Em geral, as obras dos terminais arrendados e terminais privados.
 
Qual é a sua avaliação do projeto do túnel Santos-Guarujá?
 
É um projeto desafiador que colocará a Baixada Santista no mapa mundial de grandes obras, principalmente porque cruzará um canal portuário da representatividade que tem o canal do Porto de Santos. É possível perceber que representantes dos governos do Estado, Federal e Municipal, além da Autoridade Portuária, frente parlamentar e outras autoridades têm unido esforços em torno de mapear os próximos passos pós-leilão para garantir que o projeto tenha o menor desvio de prazo possível.
 
O túnel é uma infraestrutura complexa que demandará uma operação complexa?
 
Pela relevância do projeto muito há o que se avaliar, estudar e planejar. Por exemplo, é possível antecipar quais as melhores janelas para que a navegação no canal seja interrompida?

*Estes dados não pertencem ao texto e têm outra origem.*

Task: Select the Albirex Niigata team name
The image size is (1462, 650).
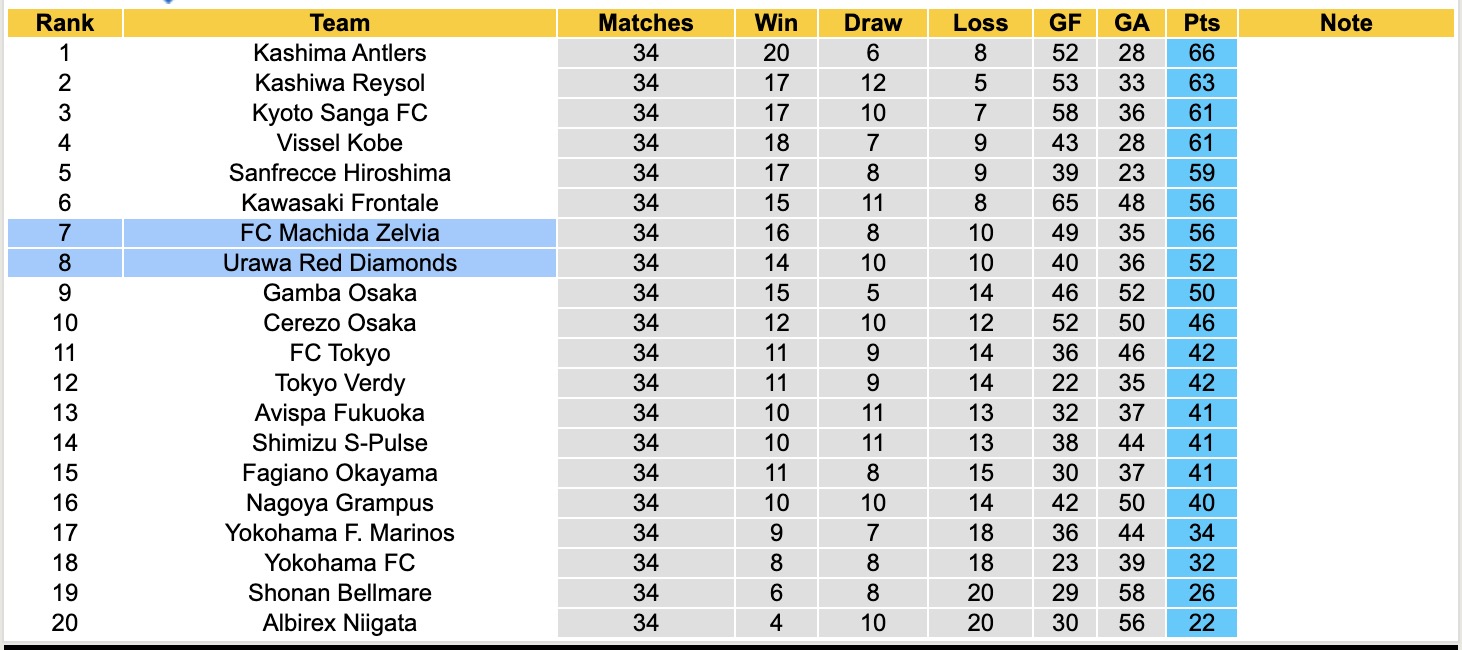Action: (x=340, y=623)
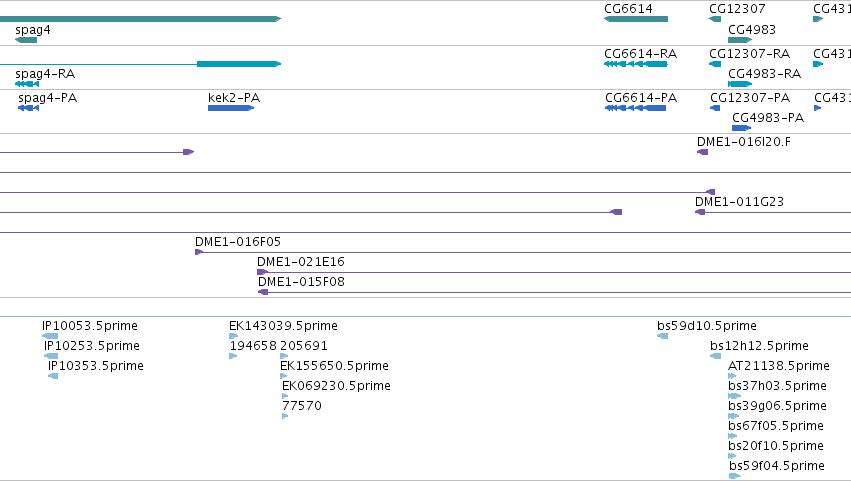The width and height of the screenshot is (851, 481).
Task: Click the CG12307 gene arrow
Action: (715, 19)
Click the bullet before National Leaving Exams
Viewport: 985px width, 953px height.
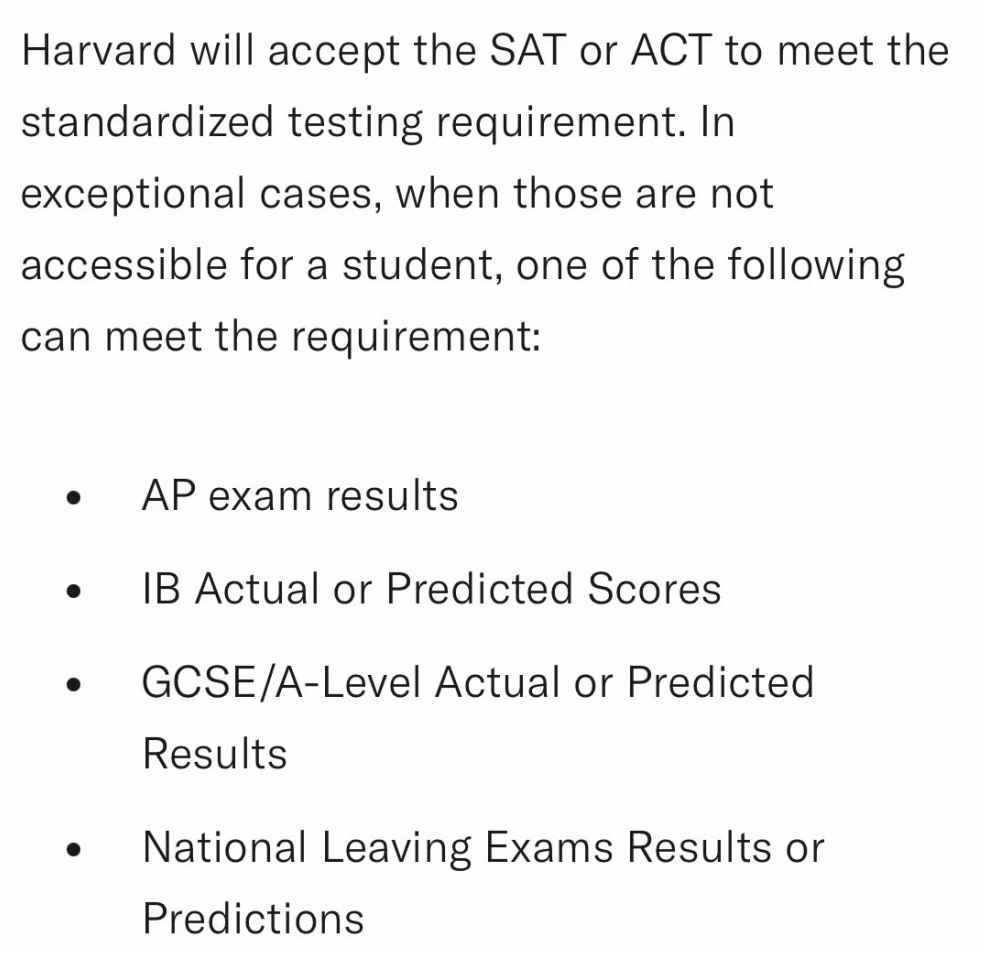(x=73, y=850)
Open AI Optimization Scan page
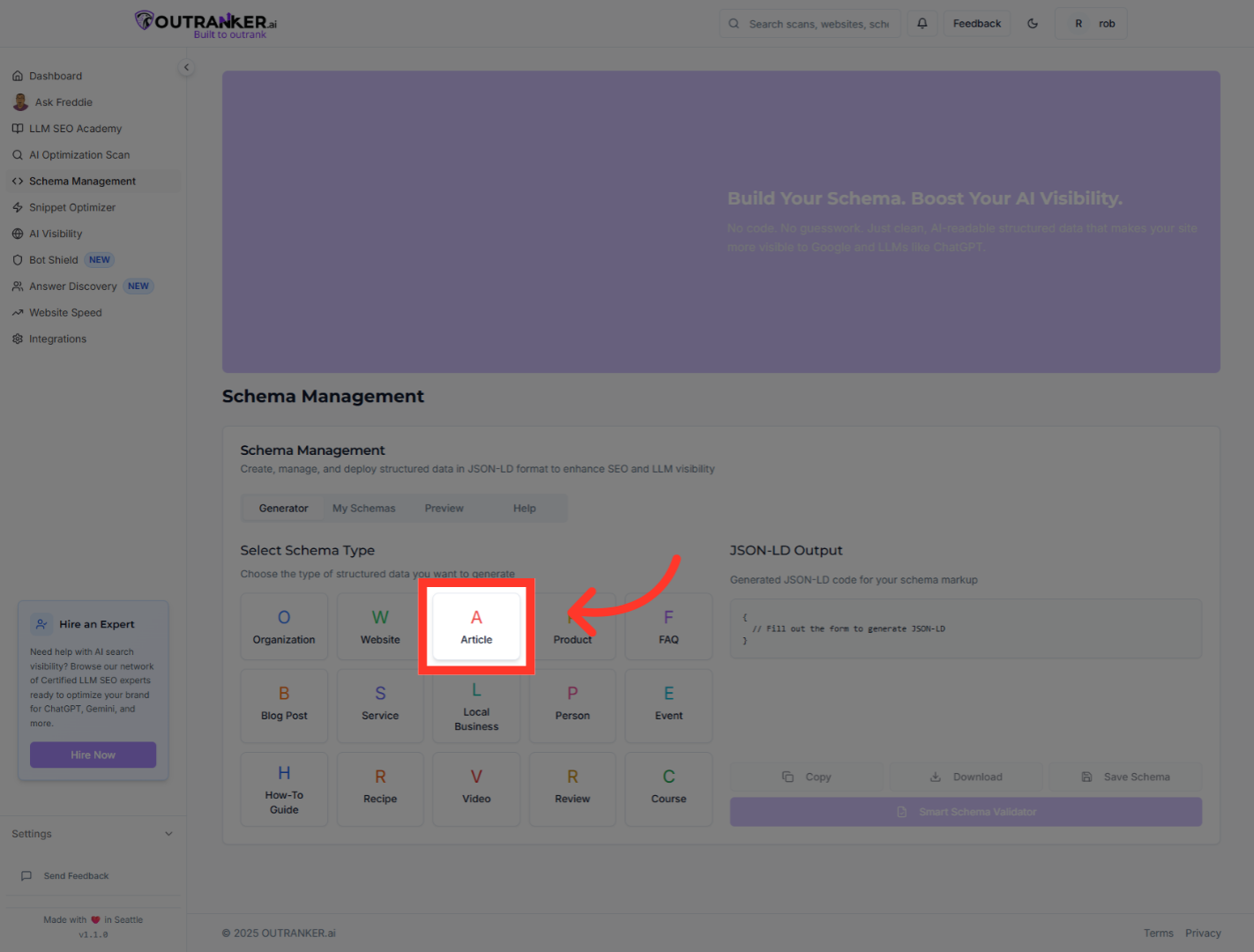Image resolution: width=1254 pixels, height=952 pixels. click(x=79, y=155)
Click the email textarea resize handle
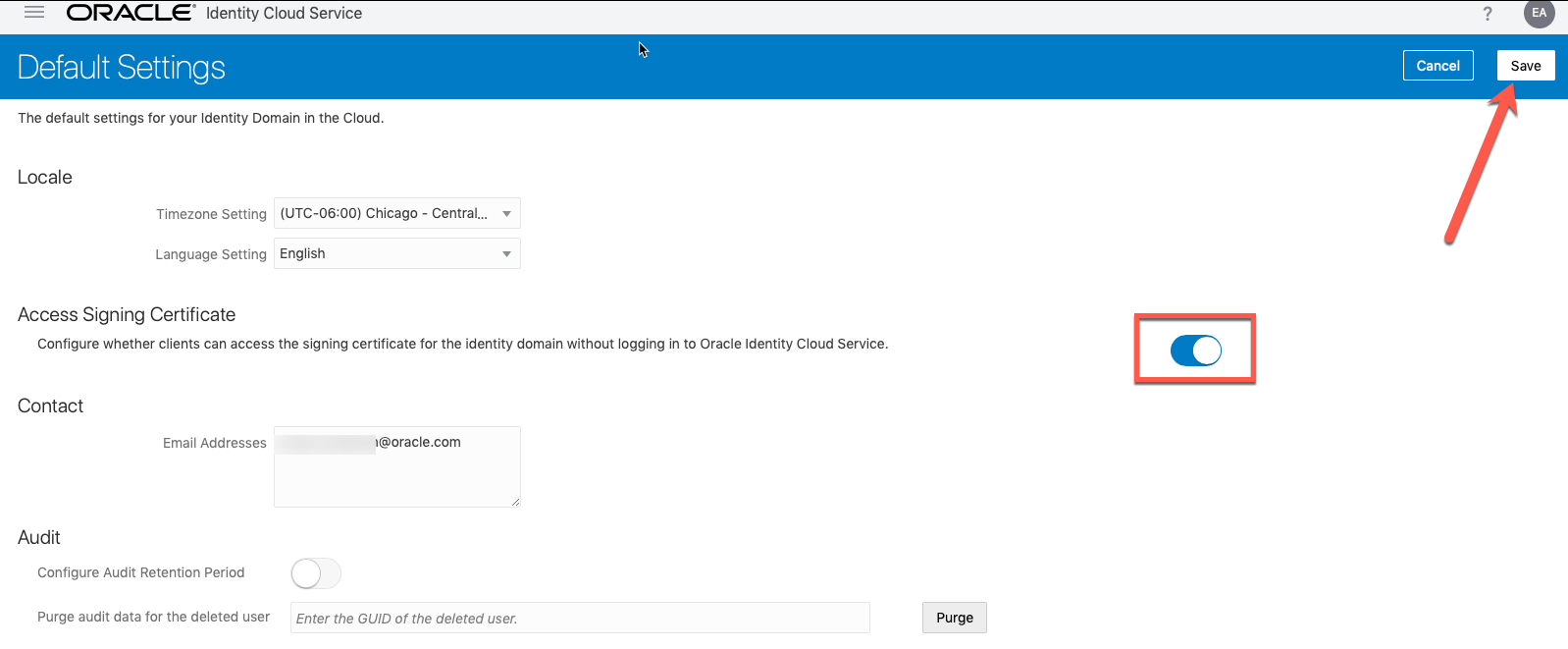 point(514,502)
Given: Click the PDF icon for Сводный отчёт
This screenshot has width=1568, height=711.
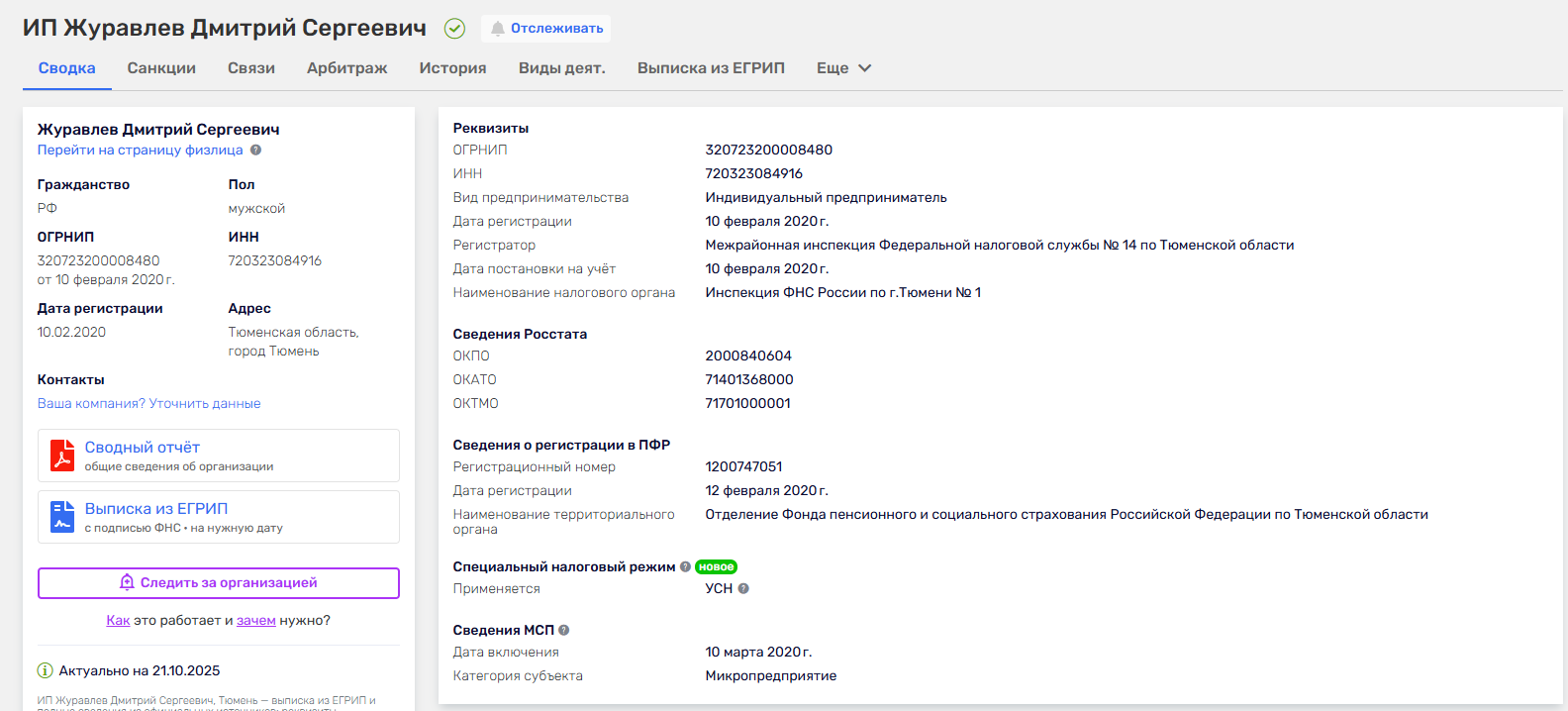Looking at the screenshot, I should 62,456.
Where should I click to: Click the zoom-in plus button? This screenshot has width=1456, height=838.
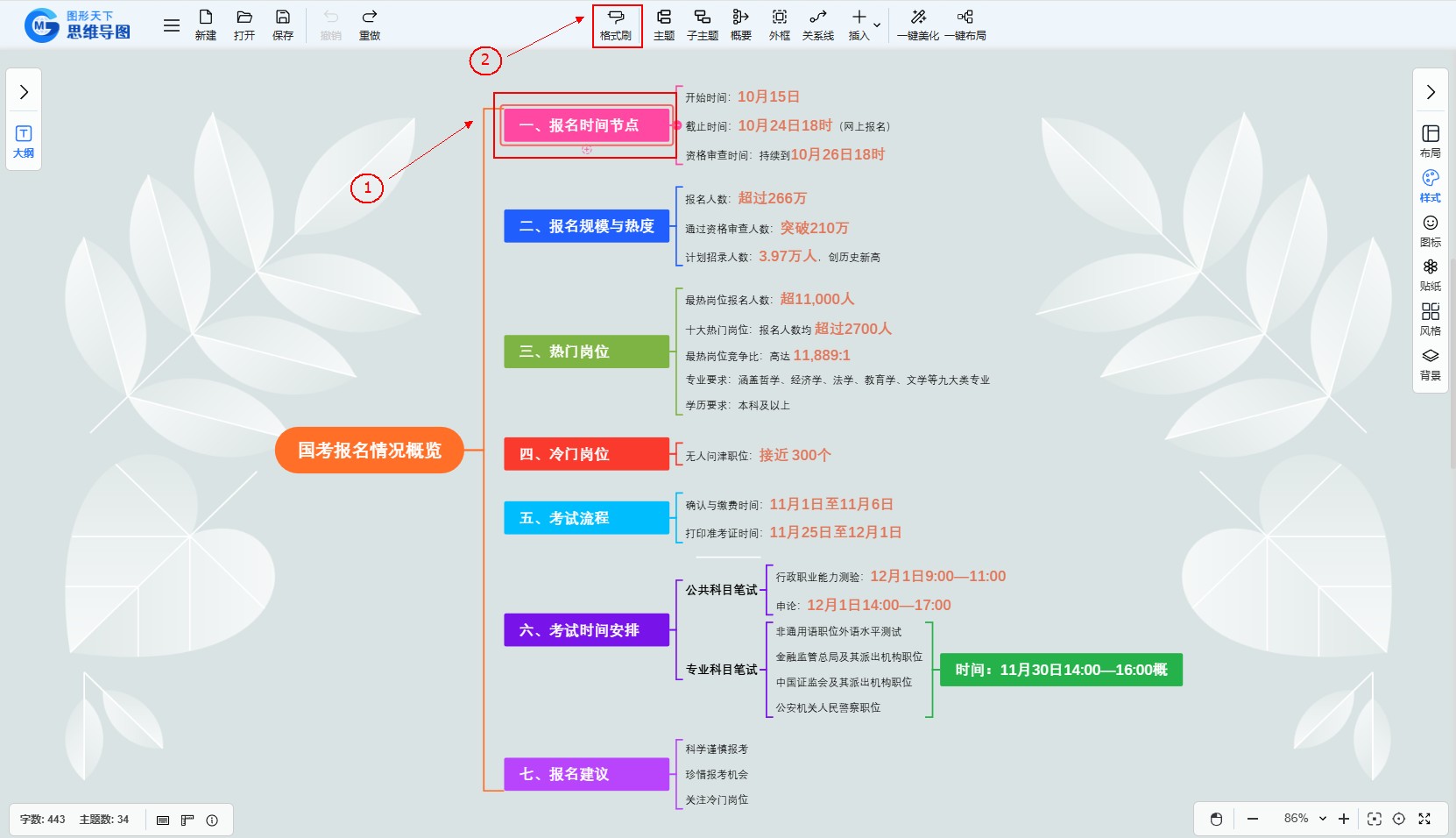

Essas janelas podem, desde já, ser alinhadas junto aos operadores portuários para que cada um possa estudar melhores maneiras de minimizar o impacto dessas interrupções em suas respectivas cadeias logísticas? É possível prever um ordenamento alternativo na fila de navios, uma vez que as interrupções podem afetar parte dos terminais?